** Work to complete **
When you copy the listing, skip the images and return each line verbatim.

--- Data extracts Enclosed Below ---

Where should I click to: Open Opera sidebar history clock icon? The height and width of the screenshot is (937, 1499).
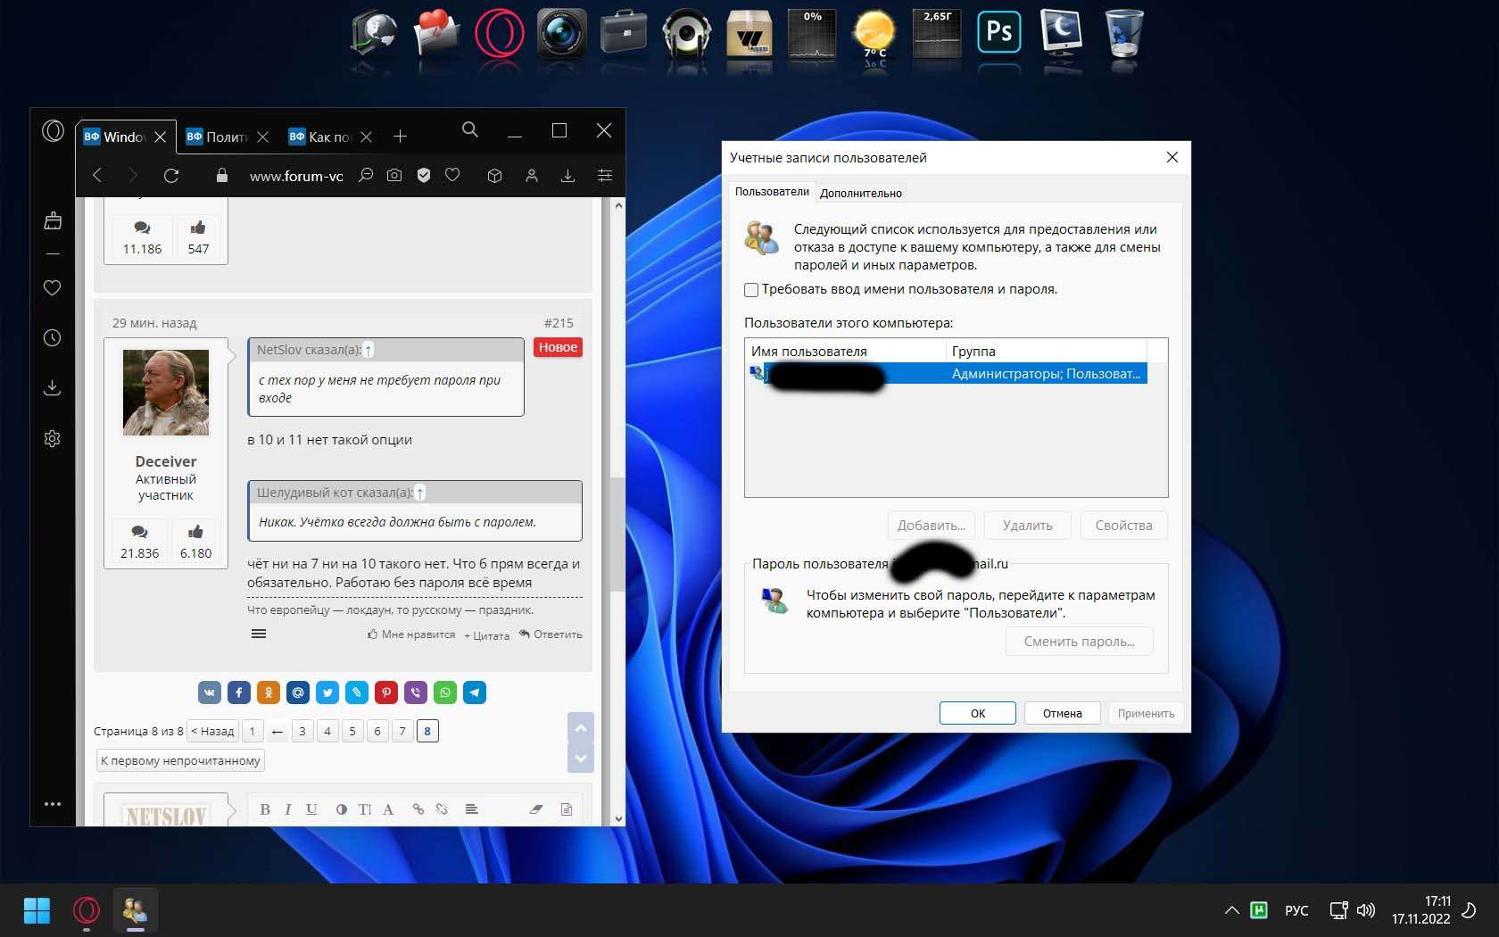pyautogui.click(x=53, y=338)
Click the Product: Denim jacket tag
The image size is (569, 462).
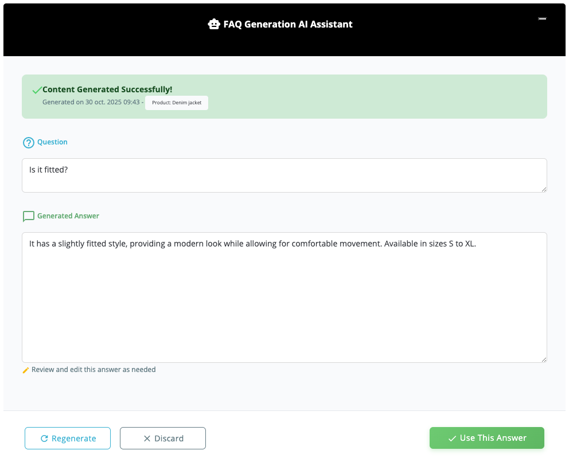click(177, 103)
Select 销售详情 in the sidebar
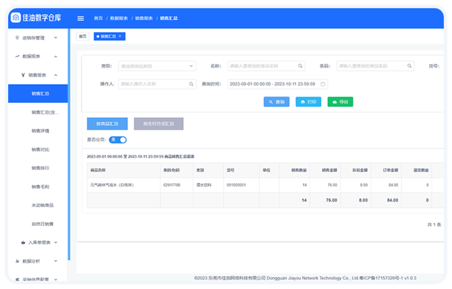Viewport: 452px width, 289px height. pyautogui.click(x=40, y=131)
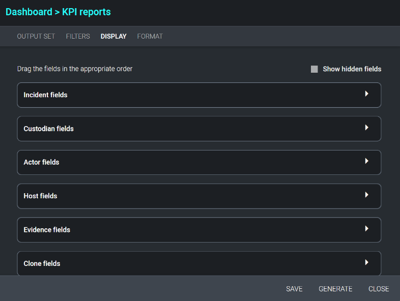Image resolution: width=400 pixels, height=301 pixels.
Task: Click the arrow icon on Actor fields row
Action: coord(366,161)
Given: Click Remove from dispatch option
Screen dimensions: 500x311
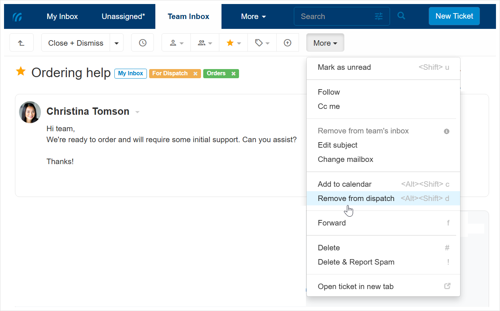Looking at the screenshot, I should point(356,198).
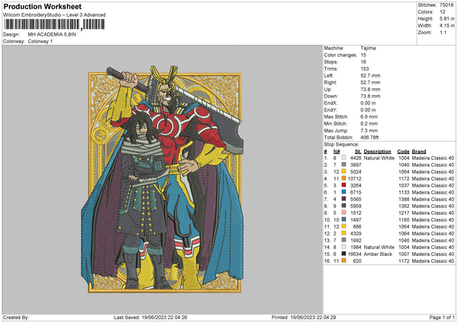
Task: Click the Amber Black swatch in stop 15
Action: click(344, 254)
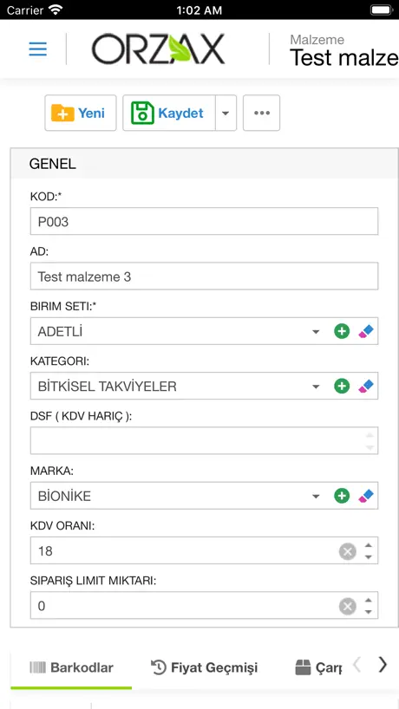Add a new MARKA with plus icon

[342, 496]
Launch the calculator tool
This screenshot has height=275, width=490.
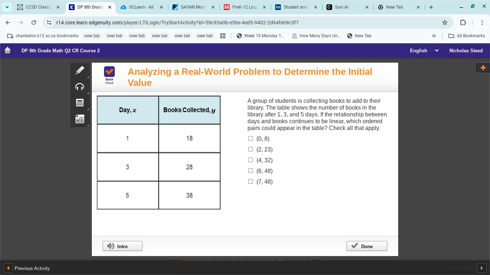[80, 102]
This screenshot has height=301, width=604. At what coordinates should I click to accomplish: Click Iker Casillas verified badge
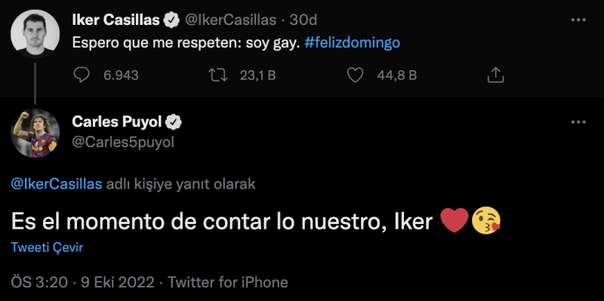pos(172,20)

--- End of Enclosed Data extracts ---

** Output for this exercise **
Where should I click to: Open Opera sidebar history clock icon? The height and width of the screenshot is (937, 1499).
pyautogui.click(x=53, y=338)
Click the Product: Denim jacket tag
The image size is (569, 462).
click(177, 103)
Select 销售详情 in the sidebar
Viewport: 452px width, 289px height. pyautogui.click(x=40, y=131)
Image resolution: width=400 pixels, height=301 pixels.
Task: Click the arrow icon on Actor fields row
Action: coord(366,161)
Given: Click Remove from dispatch option
Screen dimensions: 500x311
Looking at the screenshot, I should point(356,198).
Task: Click the Amber Black swatch in stop 15
Action: click(344, 254)
Add a new MARKA with plus icon

[342, 496]
Launch the calculator tool
This screenshot has height=275, width=490.
[80, 102]
This screenshot has height=301, width=604. At what coordinates should I click to accomplish: Click Iker Casillas verified badge
pos(172,20)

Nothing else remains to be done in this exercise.